William Binney, a former NSA official, who led a team to develop ThinThread, the agency’s selective and effective pre-911 surveillance tool, resigned because he saw the whole thing spin out of control and his country turn into a police state. Binney baulked when he saw that NSA data was being used to prosecute petty crime, and not many terrorists. Not many at all. Palantir’s director admits that real terrorists are apt to change their patterns and cut their ties as soon as anyone in their circle is arrested. Going after ordinary citizens, on the other hand, is a much more fruitful, easy and lucrative process.
FBI Director Robert Mueller argued that the entire body of phone records is “relevant to an investigation” because it plausibly contains records that will be relevant to some investigation at some point in time. Since these investigations were not only being used to pursue petty criminals but dissidents too, Binney realised that his Government’s actual use of data gathered through spying had become “a Totalitarian Process”. The American Civil Liberties Union describes Palantir as “a true totalitarian nightmare”.
Julian Sanchez from the CATO Institute articulates a problem that possibly none of the hobbits from The Shire had foreseen:
“Such an architecture of surveillance, once established, would be difficult to dismantle and prove too potent a tool of control if it ever fell into the hands of people who — whether through panic, malice, or a misguided confidence in their own ability to secretly judge the public good — would seek to use it against us.”
Unscathed by the plot to destroy his career, Glenn Greenwald worked with Edward Snowden to reveal that this architecture is in place. Mass surveillance of all citizens, an unprecedented level of eavesdropping, with all the dirt ready if your name comes up, to prosecute you for any kind of crime or misdemeanour. And if you happen to be living in ‘The Lucky Country’ of Australia you might already be getting into strife for criticising your Government, even if you use a pseudonym because you happen to work for it.

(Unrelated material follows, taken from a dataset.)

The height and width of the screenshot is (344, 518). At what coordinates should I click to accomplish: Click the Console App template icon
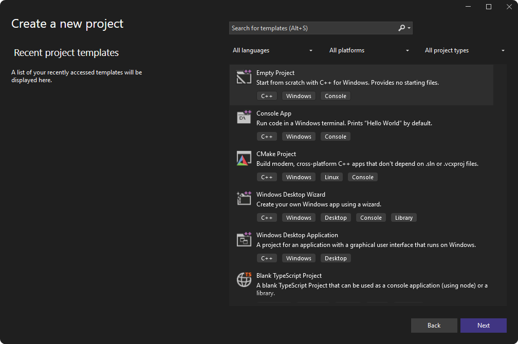pos(244,117)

The more innocent citizens are spied upon and intimidated, if they get lippy, the more secretive Governments must become to get away with it. Besides an erosion of civil liberties that inevitably becomes unconstitutional, there’s another ‘technical’ issue that makes the whole process dubious:
Evidence stops being ‘forensic’ when it’s only a digital footprint.

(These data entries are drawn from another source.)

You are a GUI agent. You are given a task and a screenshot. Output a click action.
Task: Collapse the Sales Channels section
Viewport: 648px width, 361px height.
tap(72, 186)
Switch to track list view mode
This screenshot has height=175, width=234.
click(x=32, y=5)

Alex Karp admits that and one can only conclude that his company sells nothing but hunches, and that around these hunches his clients have cultivated a devout belief in the stoned philosopher’s Palantiri – and word has it he often is. A cloud of secrecy then prevents sceptics, lawyers and moralists from reality-checking the ‘vision’, and inducing them to assume that a well-paid, well-protected job is being well done. Copies of NSA documents are not even allowed to be passed on for analysis by another Palantir client, the NYPD. And thus, the circle of trust is hermetically sealed, around an irrational, self-serving seat of power that is frightened of our own shadows.
Peter Jackson should make a film about that!